Exercise instructions: Each line of the entries, from the first to the line containing "Click the Tags field label", is to be transcribed exactly as it stands; include no other lines.

Saved data entries:
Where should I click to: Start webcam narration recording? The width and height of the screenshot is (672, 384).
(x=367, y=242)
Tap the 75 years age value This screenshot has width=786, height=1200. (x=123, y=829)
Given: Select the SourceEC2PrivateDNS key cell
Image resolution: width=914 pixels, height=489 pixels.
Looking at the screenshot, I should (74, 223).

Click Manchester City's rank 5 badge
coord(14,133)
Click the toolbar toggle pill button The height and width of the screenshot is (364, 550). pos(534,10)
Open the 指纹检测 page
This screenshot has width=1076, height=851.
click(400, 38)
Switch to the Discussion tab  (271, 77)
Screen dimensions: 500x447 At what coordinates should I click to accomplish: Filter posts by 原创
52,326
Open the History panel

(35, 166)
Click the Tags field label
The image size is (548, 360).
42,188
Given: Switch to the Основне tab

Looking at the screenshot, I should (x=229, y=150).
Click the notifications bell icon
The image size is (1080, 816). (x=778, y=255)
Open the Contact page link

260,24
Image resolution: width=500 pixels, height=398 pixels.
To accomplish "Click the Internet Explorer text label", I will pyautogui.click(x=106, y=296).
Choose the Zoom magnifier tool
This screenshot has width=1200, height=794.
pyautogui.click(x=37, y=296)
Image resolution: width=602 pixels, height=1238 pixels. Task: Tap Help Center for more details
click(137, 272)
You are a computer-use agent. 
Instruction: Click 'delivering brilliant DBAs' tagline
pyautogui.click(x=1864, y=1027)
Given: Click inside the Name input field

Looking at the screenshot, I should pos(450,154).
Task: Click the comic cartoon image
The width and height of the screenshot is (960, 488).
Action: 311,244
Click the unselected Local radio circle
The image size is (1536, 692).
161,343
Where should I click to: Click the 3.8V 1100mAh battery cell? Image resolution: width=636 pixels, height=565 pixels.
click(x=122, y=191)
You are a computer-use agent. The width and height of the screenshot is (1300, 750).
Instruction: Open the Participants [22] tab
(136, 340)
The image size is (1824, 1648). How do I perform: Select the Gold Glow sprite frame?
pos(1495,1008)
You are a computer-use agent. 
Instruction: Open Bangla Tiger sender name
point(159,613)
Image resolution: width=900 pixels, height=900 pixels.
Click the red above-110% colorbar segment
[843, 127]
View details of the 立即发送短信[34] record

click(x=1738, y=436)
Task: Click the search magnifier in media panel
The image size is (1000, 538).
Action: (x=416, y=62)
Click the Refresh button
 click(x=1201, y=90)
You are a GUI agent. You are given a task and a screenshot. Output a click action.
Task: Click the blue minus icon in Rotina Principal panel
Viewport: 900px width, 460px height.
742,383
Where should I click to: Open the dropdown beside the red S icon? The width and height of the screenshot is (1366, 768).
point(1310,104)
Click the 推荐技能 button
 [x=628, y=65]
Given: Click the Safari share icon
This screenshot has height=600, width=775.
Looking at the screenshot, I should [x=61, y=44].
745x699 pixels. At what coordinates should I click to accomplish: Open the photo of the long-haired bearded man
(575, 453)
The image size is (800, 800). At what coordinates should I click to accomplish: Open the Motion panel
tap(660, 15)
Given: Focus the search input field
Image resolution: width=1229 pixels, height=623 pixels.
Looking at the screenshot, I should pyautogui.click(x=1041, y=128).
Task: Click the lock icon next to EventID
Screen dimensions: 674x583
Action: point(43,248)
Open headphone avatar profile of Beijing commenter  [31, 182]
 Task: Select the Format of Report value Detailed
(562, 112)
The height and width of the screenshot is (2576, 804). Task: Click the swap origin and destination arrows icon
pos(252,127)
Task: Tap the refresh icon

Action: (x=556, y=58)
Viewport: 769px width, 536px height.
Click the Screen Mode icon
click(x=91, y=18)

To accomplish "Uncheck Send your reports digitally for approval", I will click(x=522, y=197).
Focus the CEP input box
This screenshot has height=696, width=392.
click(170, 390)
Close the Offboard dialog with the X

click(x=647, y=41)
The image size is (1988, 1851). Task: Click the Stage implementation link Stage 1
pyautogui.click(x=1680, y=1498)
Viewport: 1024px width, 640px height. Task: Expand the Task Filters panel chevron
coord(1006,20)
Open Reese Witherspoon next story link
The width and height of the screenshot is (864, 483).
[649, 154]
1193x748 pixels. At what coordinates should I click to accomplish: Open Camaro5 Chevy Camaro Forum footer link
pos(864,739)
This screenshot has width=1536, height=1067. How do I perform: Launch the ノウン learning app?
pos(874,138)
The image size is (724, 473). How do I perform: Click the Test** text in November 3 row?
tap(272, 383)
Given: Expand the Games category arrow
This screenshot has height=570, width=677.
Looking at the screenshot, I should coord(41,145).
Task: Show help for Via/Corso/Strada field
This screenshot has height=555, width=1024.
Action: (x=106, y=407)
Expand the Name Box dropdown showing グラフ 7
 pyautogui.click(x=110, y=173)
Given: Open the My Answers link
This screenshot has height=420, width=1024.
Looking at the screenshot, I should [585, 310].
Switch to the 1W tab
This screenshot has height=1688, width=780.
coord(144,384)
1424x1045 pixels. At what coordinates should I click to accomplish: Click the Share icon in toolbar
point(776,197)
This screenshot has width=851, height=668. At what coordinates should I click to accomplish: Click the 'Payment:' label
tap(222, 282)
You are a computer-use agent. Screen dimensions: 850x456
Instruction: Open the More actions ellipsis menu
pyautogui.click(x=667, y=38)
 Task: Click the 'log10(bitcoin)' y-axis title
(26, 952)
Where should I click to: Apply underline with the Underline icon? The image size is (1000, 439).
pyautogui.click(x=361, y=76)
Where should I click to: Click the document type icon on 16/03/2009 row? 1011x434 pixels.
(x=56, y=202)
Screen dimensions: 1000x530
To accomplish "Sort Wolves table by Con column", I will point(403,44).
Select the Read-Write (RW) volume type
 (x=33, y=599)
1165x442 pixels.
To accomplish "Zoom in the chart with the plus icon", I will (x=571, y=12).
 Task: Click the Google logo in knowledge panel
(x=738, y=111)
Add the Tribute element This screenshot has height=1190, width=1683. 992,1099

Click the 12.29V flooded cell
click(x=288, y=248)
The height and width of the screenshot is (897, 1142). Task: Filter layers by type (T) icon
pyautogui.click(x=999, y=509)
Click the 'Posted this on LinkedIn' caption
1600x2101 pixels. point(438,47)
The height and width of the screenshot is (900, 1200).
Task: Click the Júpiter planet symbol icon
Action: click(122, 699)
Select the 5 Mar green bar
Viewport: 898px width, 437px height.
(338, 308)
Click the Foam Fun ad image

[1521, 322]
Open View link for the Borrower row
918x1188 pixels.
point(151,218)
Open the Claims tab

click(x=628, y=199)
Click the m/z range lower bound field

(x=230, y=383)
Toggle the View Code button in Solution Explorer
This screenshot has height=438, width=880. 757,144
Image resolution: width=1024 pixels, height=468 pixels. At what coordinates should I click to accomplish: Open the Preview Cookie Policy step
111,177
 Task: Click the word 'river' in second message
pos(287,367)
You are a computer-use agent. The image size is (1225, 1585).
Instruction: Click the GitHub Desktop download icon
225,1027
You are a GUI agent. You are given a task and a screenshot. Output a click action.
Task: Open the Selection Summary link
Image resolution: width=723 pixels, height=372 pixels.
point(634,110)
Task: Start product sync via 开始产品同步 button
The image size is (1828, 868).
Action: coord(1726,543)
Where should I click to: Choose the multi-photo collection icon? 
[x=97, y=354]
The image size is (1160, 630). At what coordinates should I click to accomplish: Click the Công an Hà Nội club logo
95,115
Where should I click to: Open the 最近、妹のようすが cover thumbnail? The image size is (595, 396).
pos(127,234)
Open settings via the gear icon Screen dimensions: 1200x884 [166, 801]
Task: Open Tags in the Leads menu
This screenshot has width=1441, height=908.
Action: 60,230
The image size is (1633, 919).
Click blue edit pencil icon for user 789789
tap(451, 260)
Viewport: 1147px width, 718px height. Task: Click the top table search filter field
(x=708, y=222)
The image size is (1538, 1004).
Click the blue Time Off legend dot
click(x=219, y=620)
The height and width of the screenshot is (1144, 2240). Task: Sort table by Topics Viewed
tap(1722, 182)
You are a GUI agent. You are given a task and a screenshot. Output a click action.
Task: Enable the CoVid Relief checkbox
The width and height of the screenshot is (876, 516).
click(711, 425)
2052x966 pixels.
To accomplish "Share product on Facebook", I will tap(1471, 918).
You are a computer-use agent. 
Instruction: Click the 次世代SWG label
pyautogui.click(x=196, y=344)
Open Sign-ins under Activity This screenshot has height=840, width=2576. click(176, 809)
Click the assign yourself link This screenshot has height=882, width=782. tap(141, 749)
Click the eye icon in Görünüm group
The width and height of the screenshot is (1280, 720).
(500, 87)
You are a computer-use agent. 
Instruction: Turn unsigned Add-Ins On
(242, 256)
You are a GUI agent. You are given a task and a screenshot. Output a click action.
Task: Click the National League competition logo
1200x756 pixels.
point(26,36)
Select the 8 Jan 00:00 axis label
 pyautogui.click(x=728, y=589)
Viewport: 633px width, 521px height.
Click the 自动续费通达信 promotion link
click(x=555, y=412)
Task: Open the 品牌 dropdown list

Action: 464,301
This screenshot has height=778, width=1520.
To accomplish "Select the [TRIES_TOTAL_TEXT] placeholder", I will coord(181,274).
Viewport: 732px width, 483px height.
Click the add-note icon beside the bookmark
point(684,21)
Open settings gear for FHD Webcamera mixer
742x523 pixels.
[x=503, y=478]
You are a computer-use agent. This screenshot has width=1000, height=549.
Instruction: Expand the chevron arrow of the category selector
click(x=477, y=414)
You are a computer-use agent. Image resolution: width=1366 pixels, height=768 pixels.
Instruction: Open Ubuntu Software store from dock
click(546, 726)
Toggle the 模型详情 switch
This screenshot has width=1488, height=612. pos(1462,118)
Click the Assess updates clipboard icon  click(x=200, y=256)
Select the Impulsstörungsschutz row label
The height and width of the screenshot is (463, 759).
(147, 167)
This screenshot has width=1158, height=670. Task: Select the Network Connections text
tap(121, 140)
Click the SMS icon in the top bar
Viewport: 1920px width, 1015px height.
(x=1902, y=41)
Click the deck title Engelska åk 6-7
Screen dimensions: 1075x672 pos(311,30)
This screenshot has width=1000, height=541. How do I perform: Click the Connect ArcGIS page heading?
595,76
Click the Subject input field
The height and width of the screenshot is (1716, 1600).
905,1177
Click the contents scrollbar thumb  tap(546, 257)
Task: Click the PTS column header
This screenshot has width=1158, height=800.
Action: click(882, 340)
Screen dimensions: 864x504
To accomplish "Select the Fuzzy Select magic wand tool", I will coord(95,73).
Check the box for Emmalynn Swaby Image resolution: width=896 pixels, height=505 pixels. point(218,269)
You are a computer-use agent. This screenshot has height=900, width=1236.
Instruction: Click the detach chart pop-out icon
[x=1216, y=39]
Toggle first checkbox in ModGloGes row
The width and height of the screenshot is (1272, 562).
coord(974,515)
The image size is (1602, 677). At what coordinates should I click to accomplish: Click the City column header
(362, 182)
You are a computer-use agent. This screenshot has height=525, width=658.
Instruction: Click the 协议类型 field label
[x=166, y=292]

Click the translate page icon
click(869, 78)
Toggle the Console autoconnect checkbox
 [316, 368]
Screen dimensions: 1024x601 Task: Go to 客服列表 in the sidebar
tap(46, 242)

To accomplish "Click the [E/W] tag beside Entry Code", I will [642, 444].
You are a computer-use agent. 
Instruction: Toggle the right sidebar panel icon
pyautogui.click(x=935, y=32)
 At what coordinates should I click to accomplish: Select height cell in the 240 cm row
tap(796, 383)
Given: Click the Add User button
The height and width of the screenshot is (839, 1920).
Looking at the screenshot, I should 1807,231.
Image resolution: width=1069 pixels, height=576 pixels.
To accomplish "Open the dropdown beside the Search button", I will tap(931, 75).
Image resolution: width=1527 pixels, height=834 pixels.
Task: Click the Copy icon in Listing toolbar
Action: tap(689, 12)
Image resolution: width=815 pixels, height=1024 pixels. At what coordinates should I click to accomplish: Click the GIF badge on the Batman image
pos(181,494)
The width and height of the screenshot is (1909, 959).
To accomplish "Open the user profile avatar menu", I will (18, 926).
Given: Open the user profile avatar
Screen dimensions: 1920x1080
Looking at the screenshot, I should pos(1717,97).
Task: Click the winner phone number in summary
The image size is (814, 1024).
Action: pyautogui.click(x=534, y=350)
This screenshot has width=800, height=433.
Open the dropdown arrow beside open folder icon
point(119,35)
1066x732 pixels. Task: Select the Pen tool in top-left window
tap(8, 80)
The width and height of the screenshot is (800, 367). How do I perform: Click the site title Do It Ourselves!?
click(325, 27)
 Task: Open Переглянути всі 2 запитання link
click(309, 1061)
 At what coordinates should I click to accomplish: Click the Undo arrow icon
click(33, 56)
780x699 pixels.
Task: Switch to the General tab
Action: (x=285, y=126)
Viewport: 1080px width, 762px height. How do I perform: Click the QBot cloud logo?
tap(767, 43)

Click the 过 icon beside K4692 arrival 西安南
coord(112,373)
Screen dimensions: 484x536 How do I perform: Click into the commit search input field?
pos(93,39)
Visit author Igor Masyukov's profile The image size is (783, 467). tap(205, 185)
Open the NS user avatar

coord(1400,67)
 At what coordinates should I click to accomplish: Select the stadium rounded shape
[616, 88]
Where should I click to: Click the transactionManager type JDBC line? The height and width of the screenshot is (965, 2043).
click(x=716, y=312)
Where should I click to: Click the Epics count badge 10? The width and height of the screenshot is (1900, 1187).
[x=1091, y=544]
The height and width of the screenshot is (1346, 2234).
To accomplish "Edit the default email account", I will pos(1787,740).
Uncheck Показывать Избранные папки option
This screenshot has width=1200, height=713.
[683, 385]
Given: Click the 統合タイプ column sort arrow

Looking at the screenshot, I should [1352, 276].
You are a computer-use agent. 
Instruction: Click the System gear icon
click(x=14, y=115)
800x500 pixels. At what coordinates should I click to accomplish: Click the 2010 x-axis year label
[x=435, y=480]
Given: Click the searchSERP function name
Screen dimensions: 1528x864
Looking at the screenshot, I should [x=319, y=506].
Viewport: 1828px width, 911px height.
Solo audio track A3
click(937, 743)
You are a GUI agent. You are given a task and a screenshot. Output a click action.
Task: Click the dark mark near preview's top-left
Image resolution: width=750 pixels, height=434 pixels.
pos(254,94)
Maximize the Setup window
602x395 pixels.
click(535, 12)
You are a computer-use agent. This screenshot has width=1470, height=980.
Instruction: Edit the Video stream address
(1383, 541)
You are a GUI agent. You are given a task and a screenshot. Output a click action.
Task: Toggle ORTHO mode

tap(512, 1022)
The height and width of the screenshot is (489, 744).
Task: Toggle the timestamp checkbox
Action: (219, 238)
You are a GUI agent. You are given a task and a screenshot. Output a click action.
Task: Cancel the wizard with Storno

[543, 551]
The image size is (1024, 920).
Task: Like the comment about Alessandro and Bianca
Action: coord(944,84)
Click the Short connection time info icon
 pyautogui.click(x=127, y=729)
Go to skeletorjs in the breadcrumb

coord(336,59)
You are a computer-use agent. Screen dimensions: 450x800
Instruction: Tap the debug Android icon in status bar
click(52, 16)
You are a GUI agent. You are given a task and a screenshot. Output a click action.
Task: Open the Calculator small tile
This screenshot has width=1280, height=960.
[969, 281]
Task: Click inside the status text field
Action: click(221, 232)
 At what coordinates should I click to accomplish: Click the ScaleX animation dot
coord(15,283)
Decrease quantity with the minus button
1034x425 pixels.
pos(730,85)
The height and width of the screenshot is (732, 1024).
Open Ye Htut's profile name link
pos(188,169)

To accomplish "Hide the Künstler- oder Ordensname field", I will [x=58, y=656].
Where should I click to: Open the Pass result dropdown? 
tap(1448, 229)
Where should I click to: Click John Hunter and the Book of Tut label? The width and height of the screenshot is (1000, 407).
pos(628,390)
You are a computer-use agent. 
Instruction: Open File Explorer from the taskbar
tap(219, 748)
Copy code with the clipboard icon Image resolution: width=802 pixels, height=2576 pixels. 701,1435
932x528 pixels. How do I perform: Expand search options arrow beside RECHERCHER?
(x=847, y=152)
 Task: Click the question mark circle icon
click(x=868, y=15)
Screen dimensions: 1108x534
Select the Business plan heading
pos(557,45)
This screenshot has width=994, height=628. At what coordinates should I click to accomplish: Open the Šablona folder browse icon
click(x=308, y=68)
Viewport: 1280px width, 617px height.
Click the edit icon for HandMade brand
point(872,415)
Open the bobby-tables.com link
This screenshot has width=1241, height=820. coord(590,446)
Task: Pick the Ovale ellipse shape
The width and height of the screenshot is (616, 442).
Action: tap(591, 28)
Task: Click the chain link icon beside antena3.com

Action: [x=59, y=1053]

Expected answer:
Where should I click to: Start webcam narration recording? The width and height of the screenshot is (672, 384).
(x=367, y=242)
Tap the 75 years age value This screenshot has width=786, height=1200. (x=123, y=829)
Given: Select the SourceEC2PrivateDNS key cell
Image resolution: width=914 pixels, height=489 pixels.
Looking at the screenshot, I should (74, 223).

Click Manchester City's rank 5 badge
coord(14,133)
Click the toolbar toggle pill button The height and width of the screenshot is (364, 550). pos(534,10)
Open the 指纹检测 page
This screenshot has width=1076, height=851.
click(400, 38)
Switch to the Discussion tab  (271, 77)
Screen dimensions: 500x447 At what coordinates should I click to accomplish: Filter posts by 原创
52,326
Open the History panel

(35, 166)
Click the Tags field label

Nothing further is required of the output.